§ Trecho do texto
Vejo-a sem a minha infância, sem os dias queridos que não voltam mais, as saudades provocando nó na garganta, um choro que não consola. Sem o CaiNágua, o cabaré das garotas de segunda classe, perto do Parnaíba, que os meus olhos de adolescente desejavam, mas os cânones da época proibiam. Sem os circos, na praça Deodoro, grandões, palhaços engraçados, ameaçando as velhotas atiradas com o troncudo pedaço de macaxeira. Na frente do imenso toldo, dezenas de bancas, na venda de frutas descascadas, refresco, sorvete de gelo rapado e mel de fruta, gostoso como o diabo, frito de carne de porco, beiju salpicado de farelo de coco. No calor das tardes, máquinas equilibradas na rodilha da cabeça, com a manivela de rodar e fabricar o melhor sorvete do mundo, o caboclo, alpargata chiadeira, passeava as ruas, a vender a guloseima.

§ Descrição da tarefa
Liste tudo o que, de acordo com o trecho sobre as lembranças da infância, era vendido nas bancas na frente do imenso toldo. As entradas têm origem em outra fonte.

Itens listados em um conjunto de dados:
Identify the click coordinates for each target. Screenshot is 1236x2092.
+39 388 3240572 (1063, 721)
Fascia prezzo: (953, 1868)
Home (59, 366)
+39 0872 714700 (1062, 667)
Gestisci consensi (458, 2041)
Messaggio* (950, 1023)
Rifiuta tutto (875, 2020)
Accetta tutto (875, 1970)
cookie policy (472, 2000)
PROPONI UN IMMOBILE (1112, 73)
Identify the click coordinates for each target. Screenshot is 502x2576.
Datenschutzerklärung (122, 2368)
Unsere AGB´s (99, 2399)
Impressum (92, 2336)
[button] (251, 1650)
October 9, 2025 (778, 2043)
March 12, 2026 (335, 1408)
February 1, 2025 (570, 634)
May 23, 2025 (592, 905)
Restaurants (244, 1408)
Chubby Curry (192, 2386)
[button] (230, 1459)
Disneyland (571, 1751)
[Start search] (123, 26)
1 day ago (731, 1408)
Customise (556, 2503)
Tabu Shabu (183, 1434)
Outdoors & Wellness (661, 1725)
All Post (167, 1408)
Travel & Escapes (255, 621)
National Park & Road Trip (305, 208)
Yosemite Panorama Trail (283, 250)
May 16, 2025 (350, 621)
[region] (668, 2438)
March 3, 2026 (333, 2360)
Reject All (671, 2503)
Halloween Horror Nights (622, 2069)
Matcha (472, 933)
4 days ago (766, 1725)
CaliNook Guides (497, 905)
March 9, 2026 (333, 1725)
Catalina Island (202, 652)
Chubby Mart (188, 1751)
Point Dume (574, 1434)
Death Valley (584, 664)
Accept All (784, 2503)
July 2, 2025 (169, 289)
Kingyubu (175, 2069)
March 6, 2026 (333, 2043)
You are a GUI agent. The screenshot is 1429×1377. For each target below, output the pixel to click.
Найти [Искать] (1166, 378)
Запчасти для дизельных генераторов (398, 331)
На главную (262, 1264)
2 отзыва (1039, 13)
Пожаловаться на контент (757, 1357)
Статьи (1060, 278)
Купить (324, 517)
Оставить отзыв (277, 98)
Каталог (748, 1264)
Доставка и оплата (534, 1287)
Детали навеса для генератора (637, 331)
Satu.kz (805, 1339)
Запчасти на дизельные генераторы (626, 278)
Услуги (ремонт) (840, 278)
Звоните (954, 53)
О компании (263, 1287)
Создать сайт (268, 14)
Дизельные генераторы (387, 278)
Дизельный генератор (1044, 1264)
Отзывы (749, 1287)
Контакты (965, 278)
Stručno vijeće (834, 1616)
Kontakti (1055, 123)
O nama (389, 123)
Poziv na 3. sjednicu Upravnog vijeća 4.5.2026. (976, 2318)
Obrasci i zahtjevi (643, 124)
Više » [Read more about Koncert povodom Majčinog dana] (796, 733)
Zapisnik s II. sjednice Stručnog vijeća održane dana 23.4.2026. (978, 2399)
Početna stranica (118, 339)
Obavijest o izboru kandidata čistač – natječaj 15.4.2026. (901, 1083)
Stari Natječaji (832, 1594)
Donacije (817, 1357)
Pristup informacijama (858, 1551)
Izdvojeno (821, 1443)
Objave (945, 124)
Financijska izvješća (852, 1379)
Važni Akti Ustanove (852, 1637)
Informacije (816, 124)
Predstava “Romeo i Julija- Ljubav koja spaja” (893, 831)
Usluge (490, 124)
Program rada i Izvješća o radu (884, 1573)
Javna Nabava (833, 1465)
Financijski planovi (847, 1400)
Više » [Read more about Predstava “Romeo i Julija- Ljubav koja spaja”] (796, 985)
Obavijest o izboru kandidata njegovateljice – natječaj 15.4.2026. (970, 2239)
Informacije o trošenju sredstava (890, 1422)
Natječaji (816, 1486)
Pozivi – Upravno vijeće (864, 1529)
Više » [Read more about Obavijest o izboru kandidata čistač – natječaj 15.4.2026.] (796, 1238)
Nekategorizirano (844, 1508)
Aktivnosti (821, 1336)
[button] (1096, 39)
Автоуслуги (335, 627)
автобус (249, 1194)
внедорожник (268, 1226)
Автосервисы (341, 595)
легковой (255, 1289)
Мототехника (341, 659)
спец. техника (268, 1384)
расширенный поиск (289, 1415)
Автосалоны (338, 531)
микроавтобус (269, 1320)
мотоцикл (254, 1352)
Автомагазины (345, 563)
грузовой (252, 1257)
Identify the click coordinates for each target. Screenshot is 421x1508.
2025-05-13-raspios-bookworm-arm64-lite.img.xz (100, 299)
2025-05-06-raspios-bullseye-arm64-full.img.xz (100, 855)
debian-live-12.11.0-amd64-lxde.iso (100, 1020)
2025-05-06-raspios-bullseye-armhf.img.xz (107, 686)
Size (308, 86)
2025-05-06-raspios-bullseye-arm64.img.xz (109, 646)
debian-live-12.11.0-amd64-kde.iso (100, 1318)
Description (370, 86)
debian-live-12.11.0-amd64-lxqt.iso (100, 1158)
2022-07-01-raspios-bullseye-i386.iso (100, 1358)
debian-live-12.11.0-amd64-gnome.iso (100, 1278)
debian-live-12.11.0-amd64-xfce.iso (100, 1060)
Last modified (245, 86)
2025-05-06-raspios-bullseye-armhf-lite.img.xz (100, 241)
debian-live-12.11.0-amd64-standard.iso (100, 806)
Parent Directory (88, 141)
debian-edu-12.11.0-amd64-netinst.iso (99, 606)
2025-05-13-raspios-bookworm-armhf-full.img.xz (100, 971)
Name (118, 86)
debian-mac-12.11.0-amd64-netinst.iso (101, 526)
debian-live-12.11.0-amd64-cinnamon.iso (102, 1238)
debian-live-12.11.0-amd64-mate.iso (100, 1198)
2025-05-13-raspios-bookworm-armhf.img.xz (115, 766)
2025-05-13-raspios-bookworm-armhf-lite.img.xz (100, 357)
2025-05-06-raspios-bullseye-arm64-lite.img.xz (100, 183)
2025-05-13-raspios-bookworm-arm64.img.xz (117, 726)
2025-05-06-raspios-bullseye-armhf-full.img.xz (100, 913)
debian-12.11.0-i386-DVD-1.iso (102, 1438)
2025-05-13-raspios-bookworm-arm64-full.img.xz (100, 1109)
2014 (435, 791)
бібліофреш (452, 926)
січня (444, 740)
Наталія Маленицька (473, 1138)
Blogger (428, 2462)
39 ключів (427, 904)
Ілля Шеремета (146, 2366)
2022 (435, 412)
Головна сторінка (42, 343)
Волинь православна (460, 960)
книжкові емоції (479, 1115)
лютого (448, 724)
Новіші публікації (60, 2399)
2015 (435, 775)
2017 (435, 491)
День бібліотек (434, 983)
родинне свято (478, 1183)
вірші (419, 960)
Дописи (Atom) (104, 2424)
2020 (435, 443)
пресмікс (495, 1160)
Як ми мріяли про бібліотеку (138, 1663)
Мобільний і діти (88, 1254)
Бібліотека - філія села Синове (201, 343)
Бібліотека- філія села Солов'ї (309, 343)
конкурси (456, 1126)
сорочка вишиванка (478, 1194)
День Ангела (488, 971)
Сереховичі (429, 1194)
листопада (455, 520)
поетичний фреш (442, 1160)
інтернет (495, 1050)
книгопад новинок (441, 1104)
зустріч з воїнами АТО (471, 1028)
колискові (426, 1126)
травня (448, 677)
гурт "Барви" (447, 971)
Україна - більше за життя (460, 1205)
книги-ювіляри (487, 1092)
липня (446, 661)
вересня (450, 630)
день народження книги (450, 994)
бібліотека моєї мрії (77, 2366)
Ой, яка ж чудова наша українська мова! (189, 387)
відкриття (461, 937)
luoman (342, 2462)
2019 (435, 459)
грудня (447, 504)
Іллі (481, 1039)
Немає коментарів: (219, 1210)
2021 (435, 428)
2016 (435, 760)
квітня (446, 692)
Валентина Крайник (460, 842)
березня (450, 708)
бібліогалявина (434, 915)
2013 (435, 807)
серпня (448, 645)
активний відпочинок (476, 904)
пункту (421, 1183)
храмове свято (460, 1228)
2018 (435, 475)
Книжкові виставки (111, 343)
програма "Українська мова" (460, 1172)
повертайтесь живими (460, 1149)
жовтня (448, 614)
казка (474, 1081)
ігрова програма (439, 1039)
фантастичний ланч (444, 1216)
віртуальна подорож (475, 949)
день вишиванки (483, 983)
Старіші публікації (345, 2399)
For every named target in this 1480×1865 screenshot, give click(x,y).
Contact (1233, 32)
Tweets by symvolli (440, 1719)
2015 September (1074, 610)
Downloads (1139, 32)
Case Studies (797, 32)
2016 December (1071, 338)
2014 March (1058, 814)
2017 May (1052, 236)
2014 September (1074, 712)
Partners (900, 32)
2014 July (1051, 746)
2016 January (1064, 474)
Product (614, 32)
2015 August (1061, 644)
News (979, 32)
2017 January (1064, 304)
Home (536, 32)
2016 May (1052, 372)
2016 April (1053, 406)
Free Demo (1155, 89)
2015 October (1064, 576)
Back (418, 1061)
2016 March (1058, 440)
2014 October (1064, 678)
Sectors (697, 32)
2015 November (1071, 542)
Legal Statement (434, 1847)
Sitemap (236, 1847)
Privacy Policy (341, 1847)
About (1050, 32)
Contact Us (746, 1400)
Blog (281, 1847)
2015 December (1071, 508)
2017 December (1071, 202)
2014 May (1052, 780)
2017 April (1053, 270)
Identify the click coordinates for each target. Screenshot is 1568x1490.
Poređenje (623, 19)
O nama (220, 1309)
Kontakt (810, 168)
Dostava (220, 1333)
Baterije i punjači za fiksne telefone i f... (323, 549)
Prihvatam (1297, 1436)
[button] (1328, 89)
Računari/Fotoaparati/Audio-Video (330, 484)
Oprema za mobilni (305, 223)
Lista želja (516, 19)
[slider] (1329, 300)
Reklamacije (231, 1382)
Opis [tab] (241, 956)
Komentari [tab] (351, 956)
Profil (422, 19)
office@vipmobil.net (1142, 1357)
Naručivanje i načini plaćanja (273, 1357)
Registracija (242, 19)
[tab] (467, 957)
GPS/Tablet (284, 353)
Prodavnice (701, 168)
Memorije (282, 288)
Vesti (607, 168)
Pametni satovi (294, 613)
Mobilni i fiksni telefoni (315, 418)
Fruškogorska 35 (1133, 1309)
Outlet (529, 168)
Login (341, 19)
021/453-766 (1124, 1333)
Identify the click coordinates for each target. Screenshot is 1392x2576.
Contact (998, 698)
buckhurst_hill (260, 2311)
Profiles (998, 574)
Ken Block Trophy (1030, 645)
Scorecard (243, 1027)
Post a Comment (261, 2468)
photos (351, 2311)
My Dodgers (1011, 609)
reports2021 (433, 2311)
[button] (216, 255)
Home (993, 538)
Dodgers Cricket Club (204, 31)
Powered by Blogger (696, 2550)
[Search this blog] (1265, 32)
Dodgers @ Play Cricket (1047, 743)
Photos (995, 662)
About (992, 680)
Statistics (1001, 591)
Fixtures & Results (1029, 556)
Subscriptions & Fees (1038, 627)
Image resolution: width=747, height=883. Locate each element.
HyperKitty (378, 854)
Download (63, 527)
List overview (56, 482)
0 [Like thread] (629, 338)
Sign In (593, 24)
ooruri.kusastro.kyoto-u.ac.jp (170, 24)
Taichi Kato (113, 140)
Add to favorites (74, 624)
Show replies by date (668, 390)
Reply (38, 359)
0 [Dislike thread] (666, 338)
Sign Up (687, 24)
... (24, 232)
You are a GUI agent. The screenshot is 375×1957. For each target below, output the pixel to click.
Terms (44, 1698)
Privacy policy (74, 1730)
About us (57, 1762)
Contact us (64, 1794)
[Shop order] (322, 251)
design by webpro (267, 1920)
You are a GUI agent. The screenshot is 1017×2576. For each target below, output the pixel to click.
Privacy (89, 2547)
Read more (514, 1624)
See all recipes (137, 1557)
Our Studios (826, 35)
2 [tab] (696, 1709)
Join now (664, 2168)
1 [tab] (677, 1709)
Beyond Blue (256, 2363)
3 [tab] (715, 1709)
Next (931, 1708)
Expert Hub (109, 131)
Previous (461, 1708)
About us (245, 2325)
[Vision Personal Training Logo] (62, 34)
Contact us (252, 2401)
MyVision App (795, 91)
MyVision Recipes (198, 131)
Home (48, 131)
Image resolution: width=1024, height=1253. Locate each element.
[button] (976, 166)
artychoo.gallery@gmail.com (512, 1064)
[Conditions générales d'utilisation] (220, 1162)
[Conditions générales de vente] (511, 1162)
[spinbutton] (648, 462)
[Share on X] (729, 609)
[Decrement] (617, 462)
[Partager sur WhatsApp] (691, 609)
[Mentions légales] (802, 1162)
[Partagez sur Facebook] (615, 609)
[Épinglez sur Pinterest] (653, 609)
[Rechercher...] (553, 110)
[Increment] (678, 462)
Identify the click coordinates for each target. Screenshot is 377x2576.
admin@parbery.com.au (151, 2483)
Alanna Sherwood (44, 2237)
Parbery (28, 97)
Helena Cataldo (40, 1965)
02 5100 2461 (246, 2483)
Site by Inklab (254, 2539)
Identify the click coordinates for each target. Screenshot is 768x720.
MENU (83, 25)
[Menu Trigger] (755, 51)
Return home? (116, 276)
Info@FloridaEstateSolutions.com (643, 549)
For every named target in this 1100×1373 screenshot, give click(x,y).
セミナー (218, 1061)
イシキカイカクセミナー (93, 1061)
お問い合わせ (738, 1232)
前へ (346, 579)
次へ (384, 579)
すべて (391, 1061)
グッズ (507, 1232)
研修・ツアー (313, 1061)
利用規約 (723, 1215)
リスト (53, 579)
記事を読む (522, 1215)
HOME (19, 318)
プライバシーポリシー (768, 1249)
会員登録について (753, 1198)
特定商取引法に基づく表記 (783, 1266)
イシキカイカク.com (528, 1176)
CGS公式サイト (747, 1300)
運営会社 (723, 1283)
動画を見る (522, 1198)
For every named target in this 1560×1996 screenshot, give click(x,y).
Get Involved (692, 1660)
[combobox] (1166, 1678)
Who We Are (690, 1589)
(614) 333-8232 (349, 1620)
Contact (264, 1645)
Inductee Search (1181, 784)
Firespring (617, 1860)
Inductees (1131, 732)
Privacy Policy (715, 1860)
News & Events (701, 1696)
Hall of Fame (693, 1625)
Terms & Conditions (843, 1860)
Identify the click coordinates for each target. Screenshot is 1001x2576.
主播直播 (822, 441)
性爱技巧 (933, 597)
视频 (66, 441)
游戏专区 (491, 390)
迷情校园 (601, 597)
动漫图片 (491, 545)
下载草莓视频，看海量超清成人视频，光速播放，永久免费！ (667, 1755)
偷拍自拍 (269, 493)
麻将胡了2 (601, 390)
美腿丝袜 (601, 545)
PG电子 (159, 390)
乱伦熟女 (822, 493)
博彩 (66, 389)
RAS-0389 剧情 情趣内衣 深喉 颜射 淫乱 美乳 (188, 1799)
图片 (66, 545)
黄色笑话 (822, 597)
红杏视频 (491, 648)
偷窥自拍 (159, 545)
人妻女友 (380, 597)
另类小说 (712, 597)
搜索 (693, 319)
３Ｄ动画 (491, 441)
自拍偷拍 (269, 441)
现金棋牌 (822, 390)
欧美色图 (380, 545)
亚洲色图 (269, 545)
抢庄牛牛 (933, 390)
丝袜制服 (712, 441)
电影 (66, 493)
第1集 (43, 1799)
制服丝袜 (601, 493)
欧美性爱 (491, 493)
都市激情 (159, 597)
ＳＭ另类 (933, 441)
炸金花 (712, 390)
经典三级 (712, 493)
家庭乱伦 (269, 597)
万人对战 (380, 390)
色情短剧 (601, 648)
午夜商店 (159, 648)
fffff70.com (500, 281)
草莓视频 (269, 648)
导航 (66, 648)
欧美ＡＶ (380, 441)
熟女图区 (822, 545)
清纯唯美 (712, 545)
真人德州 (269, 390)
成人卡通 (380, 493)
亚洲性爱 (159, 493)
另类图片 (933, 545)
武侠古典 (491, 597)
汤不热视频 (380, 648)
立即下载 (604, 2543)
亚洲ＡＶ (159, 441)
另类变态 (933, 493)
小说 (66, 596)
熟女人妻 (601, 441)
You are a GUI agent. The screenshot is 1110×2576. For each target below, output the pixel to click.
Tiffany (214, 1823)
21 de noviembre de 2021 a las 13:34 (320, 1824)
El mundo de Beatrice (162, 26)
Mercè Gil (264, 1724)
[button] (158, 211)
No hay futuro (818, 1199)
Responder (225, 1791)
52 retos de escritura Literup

§ Resolução do exercício
- frutas descascadas
- refresco
- sorvete de gelo rapado e mel de fruta
- frito de carne de porco
- beiju salpicado de farelo de coco